───── EXERCISE MATERIALS
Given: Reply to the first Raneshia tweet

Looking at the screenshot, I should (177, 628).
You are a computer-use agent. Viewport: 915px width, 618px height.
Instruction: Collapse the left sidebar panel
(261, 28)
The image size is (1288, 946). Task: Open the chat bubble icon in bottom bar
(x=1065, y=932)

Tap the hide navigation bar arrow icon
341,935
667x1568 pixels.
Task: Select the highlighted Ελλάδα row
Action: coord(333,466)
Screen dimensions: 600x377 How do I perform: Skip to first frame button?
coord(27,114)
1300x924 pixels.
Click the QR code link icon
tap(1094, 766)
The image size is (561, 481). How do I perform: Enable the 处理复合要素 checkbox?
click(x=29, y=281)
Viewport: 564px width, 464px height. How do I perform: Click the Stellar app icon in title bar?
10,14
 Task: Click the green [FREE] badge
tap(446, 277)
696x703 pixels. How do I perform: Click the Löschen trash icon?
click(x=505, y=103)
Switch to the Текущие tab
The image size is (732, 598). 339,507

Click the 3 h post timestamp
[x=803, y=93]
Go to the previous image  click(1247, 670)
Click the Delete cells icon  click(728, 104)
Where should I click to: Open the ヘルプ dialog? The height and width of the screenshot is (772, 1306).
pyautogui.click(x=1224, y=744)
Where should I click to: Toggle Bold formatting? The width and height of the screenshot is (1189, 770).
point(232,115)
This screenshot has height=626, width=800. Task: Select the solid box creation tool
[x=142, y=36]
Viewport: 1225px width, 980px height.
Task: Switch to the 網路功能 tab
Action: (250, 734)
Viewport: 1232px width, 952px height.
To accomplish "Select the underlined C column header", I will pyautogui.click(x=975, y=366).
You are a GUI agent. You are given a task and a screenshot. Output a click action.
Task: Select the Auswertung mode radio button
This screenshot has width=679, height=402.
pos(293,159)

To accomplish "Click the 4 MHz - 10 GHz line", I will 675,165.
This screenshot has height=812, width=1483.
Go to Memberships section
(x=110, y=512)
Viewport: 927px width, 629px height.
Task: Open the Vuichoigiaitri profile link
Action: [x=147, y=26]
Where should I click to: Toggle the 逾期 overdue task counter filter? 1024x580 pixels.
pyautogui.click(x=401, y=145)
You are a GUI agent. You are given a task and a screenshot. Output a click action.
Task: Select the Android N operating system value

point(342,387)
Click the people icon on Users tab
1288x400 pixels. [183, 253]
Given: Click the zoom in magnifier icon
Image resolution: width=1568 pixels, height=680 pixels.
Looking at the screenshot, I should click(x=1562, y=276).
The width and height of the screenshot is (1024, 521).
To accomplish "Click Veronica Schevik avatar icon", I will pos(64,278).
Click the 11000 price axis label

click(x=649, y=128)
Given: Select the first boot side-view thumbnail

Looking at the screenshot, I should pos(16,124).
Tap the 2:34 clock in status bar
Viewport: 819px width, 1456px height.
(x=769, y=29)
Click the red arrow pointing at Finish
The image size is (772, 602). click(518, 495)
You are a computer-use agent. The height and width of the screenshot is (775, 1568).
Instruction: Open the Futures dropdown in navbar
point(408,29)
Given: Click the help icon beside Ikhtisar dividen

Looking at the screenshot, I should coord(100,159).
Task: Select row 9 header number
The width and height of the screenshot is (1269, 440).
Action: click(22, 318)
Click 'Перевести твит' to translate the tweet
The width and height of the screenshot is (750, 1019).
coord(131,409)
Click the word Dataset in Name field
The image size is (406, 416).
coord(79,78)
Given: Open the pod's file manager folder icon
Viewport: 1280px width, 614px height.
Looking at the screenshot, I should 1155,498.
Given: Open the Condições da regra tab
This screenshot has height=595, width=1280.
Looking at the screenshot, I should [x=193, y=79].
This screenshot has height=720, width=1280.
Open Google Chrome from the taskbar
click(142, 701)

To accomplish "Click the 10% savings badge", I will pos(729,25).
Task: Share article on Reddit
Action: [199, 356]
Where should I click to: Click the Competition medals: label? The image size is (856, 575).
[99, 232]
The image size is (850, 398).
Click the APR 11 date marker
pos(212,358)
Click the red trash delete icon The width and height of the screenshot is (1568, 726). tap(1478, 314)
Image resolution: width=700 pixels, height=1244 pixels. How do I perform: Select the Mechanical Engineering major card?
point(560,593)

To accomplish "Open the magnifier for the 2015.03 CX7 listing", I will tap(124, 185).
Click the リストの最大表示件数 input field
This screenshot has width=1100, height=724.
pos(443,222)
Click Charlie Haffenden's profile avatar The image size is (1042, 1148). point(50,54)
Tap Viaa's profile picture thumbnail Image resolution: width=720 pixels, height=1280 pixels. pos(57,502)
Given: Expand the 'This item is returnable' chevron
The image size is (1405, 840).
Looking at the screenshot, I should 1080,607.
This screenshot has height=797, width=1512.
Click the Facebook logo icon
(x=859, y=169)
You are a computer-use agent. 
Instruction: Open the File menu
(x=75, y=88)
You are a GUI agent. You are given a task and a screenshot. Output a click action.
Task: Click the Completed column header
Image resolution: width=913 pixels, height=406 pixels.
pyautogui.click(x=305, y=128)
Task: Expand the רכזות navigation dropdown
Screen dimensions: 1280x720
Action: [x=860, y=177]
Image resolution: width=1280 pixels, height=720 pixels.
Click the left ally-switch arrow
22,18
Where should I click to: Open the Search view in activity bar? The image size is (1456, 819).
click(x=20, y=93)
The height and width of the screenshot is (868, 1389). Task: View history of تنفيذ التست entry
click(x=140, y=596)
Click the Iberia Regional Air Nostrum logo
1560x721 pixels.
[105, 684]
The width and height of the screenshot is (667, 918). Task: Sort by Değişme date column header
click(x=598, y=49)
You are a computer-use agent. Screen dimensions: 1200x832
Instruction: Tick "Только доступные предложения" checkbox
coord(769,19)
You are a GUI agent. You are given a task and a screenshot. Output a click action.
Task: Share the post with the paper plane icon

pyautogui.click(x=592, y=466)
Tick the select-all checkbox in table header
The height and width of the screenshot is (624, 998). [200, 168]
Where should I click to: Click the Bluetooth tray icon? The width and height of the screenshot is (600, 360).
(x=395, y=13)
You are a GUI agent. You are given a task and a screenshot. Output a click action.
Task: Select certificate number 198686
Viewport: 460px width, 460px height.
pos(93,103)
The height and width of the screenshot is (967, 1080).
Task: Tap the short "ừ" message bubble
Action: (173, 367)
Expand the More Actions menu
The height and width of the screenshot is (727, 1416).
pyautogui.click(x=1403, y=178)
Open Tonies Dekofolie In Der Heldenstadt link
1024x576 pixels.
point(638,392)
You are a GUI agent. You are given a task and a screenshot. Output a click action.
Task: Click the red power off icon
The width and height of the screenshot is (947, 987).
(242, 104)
──────────
| WHAT IS REQUIRED |
From the records above, return each line that includes "number".

| RESULT OF THE TASK |
Task: Select row 9 header number
Task: Select certificate number 198686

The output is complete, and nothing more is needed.